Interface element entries
————
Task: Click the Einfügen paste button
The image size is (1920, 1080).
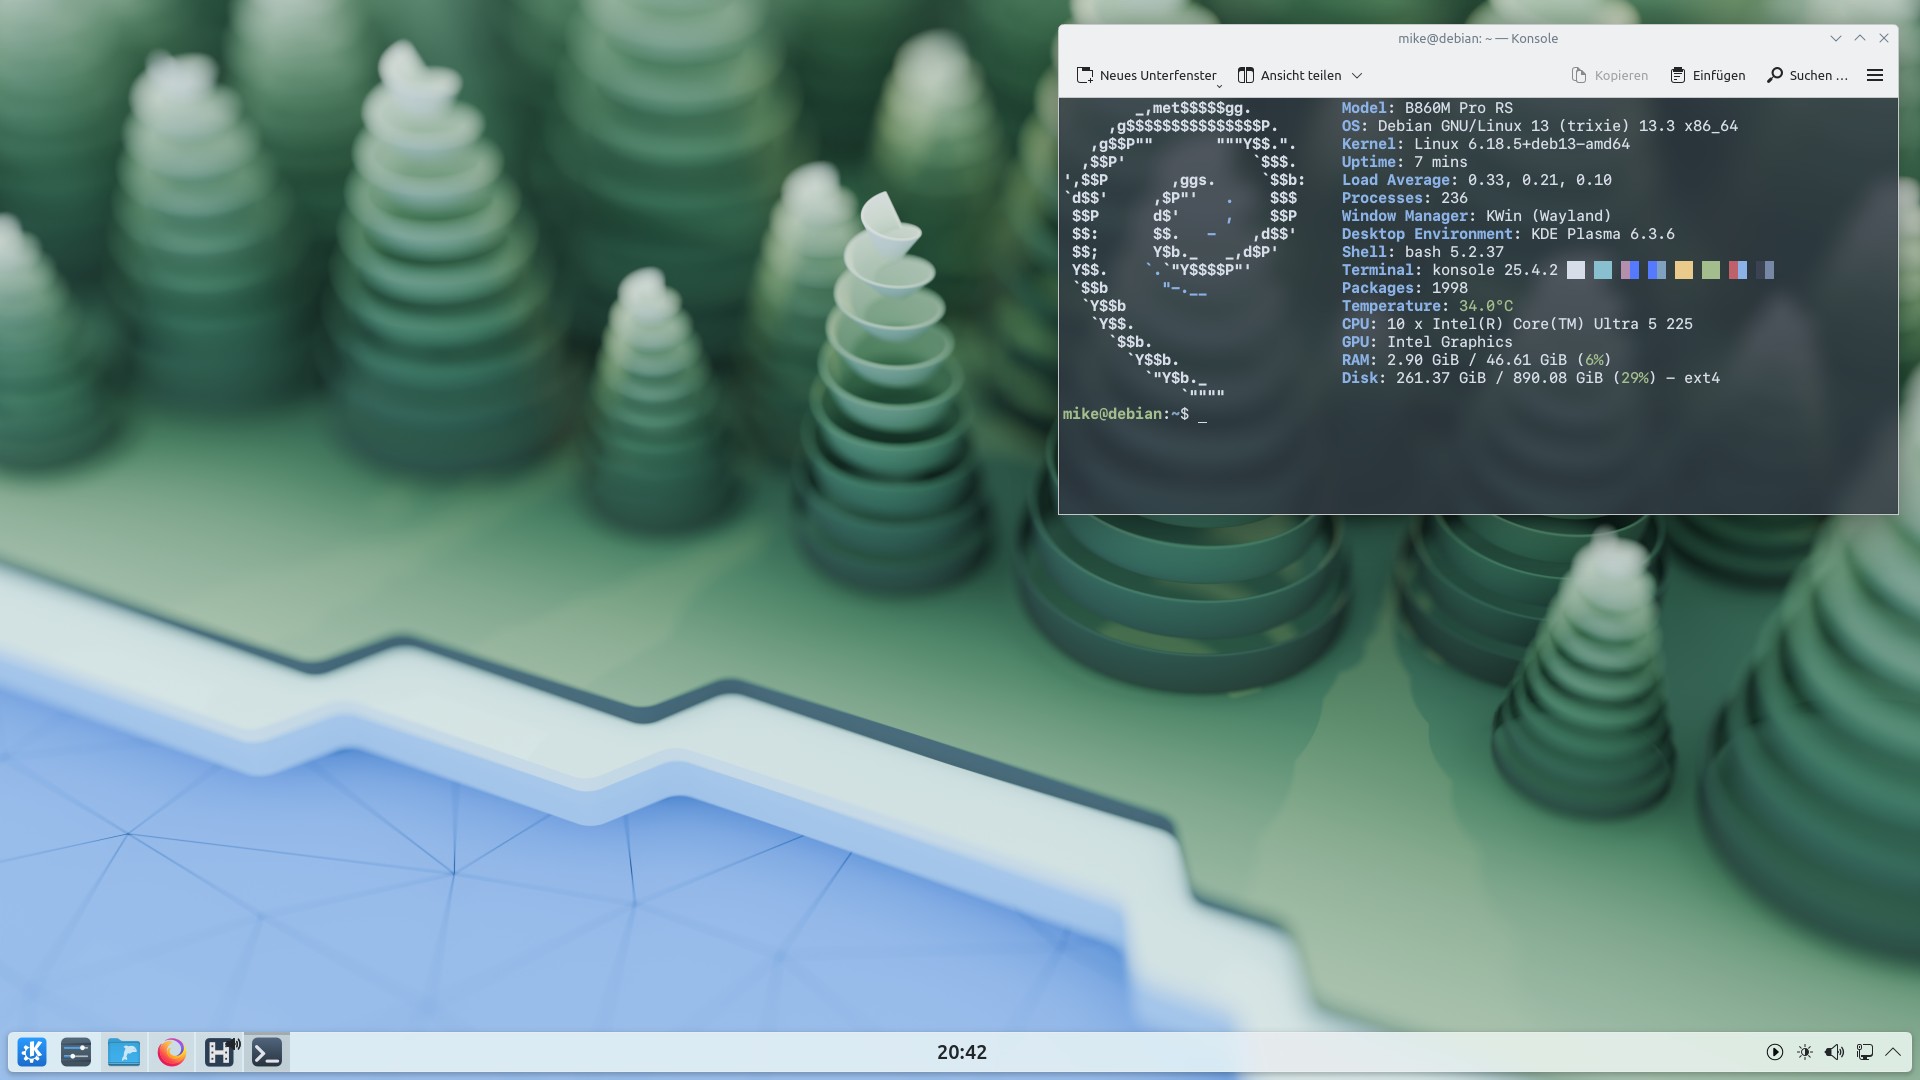Action: click(1708, 76)
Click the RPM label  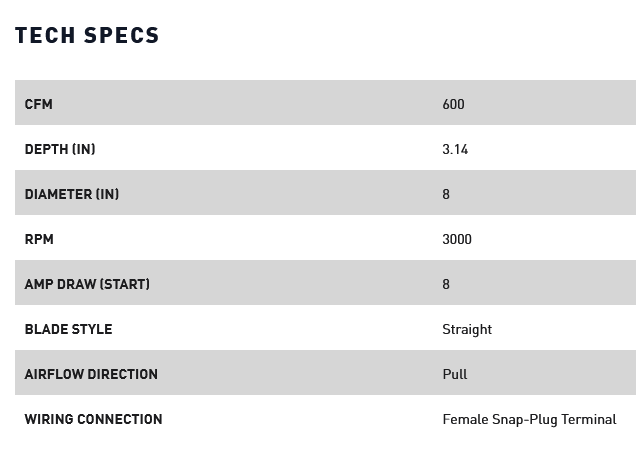(39, 239)
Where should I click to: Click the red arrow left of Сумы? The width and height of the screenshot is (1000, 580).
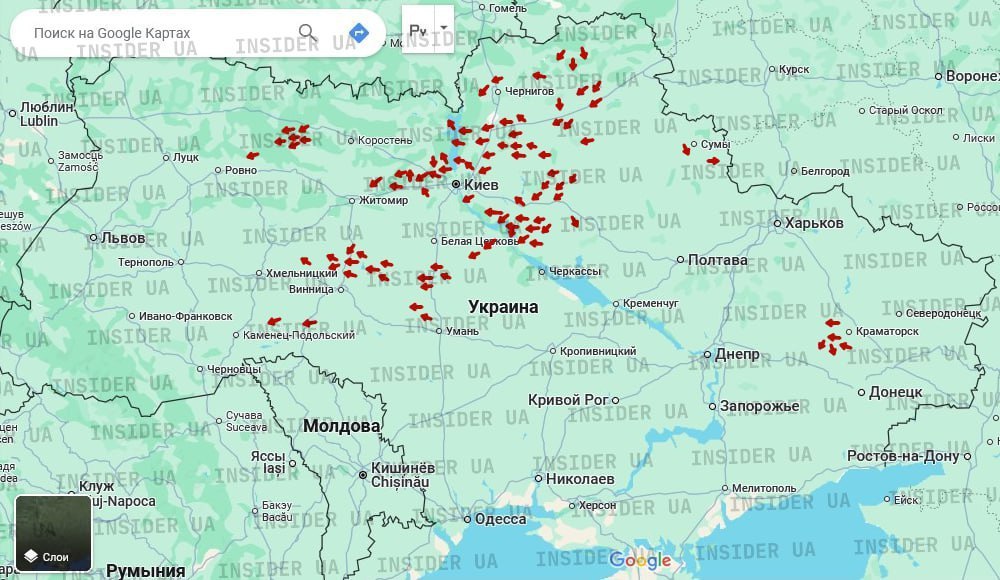click(687, 149)
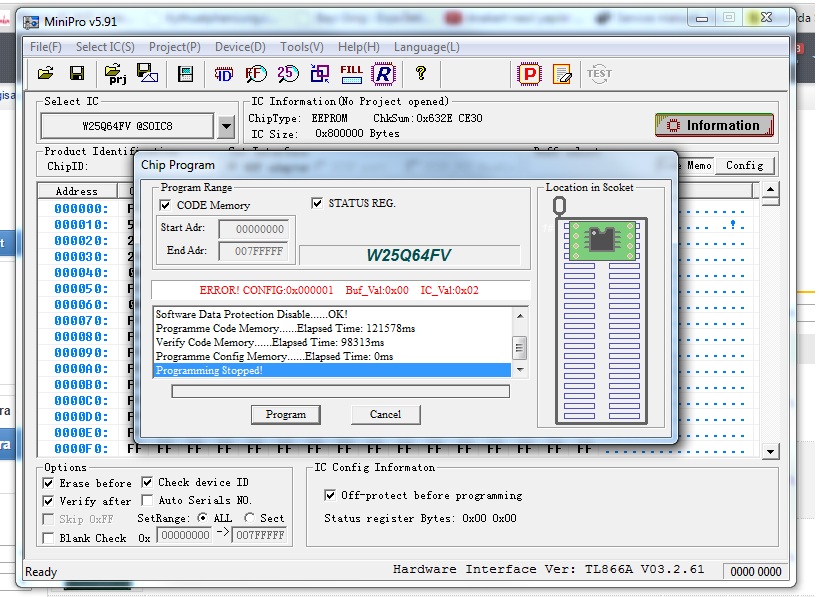Open the Device(D) menu

click(240, 47)
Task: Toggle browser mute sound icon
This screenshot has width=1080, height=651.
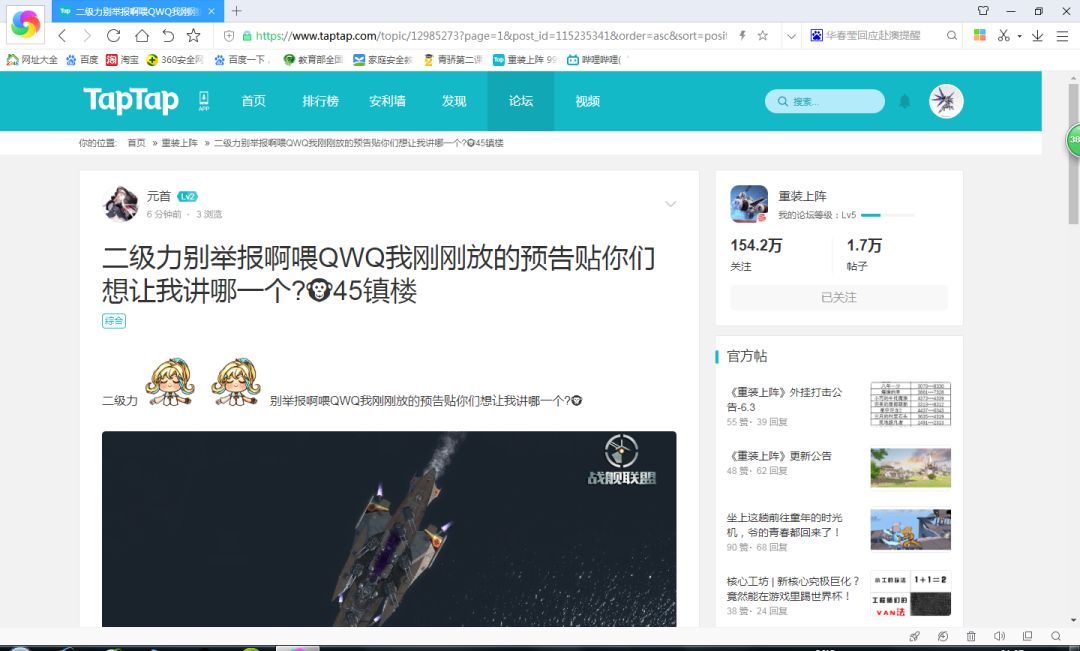Action: [x=999, y=636]
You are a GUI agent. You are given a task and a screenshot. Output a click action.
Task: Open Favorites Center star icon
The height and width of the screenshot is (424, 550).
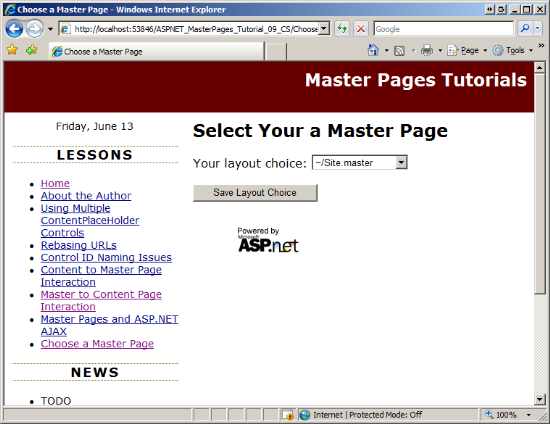(x=12, y=50)
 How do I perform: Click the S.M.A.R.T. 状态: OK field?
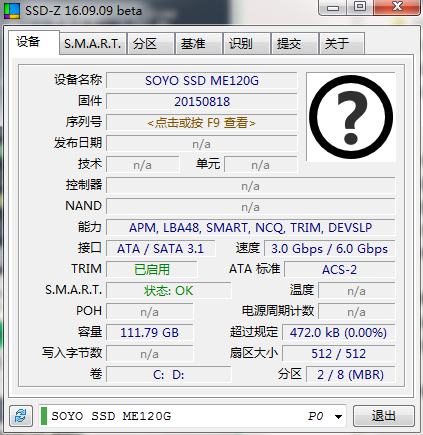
————
**Stated goal**
Arrange everything from the line containing "Where should I" down to the end of the entries as a Markdown table with the columns Row and Line, one row per line and blank lines skipped. Leave the pictures out of your answer.

**The solution**
| Row | Line |
|---|---|
| 1 | Where should I click to: Click the red arrow left of Сумы? The width and height of the screenshot is (1000, 580). |
| 2 | click(687, 149) |
| 3 | Open the Device(D) menu |
| 4 | click(240, 47) |
| 5 | Task: Toggle browser mute sound icon |
| 6 | This screenshot has width=1080, height=651. |
| 7 | Action: [x=999, y=636] |
| 8 | You are a GUI agent. You are given a task and a screenshot. Output a click action. |
| 9 | Task: Open Favorites Center star icon |
| 10 | The height and width of the screenshot is (424, 550). |
| 11 | (x=12, y=50) |
| 12 |  How do I perform: Click the S.M.A.R.T. 状态: OK field? |